- [EXERCISE AIM] Return the records below character for character.

+ + +

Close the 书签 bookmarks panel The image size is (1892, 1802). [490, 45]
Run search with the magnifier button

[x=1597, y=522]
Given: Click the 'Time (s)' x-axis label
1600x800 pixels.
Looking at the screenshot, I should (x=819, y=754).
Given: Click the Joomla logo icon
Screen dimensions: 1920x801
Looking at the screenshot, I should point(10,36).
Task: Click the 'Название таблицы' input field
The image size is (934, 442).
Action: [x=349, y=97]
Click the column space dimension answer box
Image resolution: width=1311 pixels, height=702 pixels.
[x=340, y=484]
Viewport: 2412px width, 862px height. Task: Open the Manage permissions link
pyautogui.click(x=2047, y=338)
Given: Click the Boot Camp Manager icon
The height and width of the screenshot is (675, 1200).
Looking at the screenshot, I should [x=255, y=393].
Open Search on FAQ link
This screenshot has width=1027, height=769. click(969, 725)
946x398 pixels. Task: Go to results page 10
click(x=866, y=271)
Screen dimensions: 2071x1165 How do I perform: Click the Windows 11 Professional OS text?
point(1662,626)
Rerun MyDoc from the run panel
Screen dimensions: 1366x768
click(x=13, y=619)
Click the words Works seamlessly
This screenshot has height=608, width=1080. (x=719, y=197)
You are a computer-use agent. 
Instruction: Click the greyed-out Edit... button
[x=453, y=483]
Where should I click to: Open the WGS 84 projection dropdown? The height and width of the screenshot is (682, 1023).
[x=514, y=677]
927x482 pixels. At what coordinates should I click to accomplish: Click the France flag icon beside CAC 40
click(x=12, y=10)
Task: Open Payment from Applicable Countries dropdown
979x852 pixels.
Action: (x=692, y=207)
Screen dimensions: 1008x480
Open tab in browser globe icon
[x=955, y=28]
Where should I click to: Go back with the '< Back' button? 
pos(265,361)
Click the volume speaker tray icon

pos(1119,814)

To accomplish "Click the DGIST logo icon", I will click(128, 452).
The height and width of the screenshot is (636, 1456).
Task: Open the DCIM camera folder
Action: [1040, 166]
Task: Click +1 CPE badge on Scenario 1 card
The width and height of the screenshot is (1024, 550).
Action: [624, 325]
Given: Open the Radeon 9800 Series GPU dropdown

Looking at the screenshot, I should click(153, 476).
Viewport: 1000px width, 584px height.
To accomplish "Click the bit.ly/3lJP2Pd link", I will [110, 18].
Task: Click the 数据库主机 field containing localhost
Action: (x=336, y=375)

+ + +

- [TASK RESULT]
Close the 书签 bookmarks panel The image size is (1892, 1802). [490, 45]
Run search with the magnifier button

[x=1597, y=522]
Given: Click the 'Time (s)' x-axis label
1600x800 pixels.
Looking at the screenshot, I should (x=819, y=754).
Given: Click the Joomla logo icon
Screen dimensions: 1920x801
Looking at the screenshot, I should point(10,36).
Task: Click the 'Название таблицы' input field
The image size is (934, 442).
Action: [x=349, y=97]
Click the column space dimension answer box
Image resolution: width=1311 pixels, height=702 pixels.
[x=340, y=484]
Viewport: 2412px width, 862px height. Task: Open the Manage permissions link
pyautogui.click(x=2047, y=338)
Given: Click the Boot Camp Manager icon
The height and width of the screenshot is (675, 1200).
Looking at the screenshot, I should [x=255, y=393].
Open Search on FAQ link
This screenshot has width=1027, height=769. click(969, 725)
946x398 pixels. Task: Go to results page 10
click(x=866, y=271)
Screen dimensions: 2071x1165 How do I perform: Click the Windows 11 Professional OS text?
point(1662,626)
Rerun MyDoc from the run panel
Screen dimensions: 1366x768
click(x=13, y=619)
Click the words Works seamlessly
This screenshot has height=608, width=1080. (x=719, y=197)
You are a computer-use agent. 
Instruction: Click the greyed-out Edit... button
[x=453, y=483]
Where should I click to: Open the WGS 84 projection dropdown? The height and width of the screenshot is (682, 1023).
[x=514, y=677]
927x482 pixels. At what coordinates should I click to accomplish: Click the France flag icon beside CAC 40
click(x=12, y=10)
Task: Open Payment from Applicable Countries dropdown
979x852 pixels.
Action: (x=692, y=207)
Screen dimensions: 1008x480
Open tab in browser globe icon
[x=955, y=28]
Where should I click to: Go back with the '< Back' button? 
pos(265,361)
Click the volume speaker tray icon

pos(1119,814)

To accomplish "Click the DGIST logo icon", I will click(128, 452).
The height and width of the screenshot is (636, 1456).
Task: Open the DCIM camera folder
Action: [1040, 166]
Task: Click +1 CPE badge on Scenario 1 card
The width and height of the screenshot is (1024, 550).
Action: [624, 325]
Given: Open the Radeon 9800 Series GPU dropdown

Looking at the screenshot, I should click(153, 476).
Viewport: 1000px width, 584px height.
To accomplish "Click the bit.ly/3lJP2Pd link", I will [110, 18].
Task: Click the 数据库主机 field containing localhost
Action: (x=336, y=375)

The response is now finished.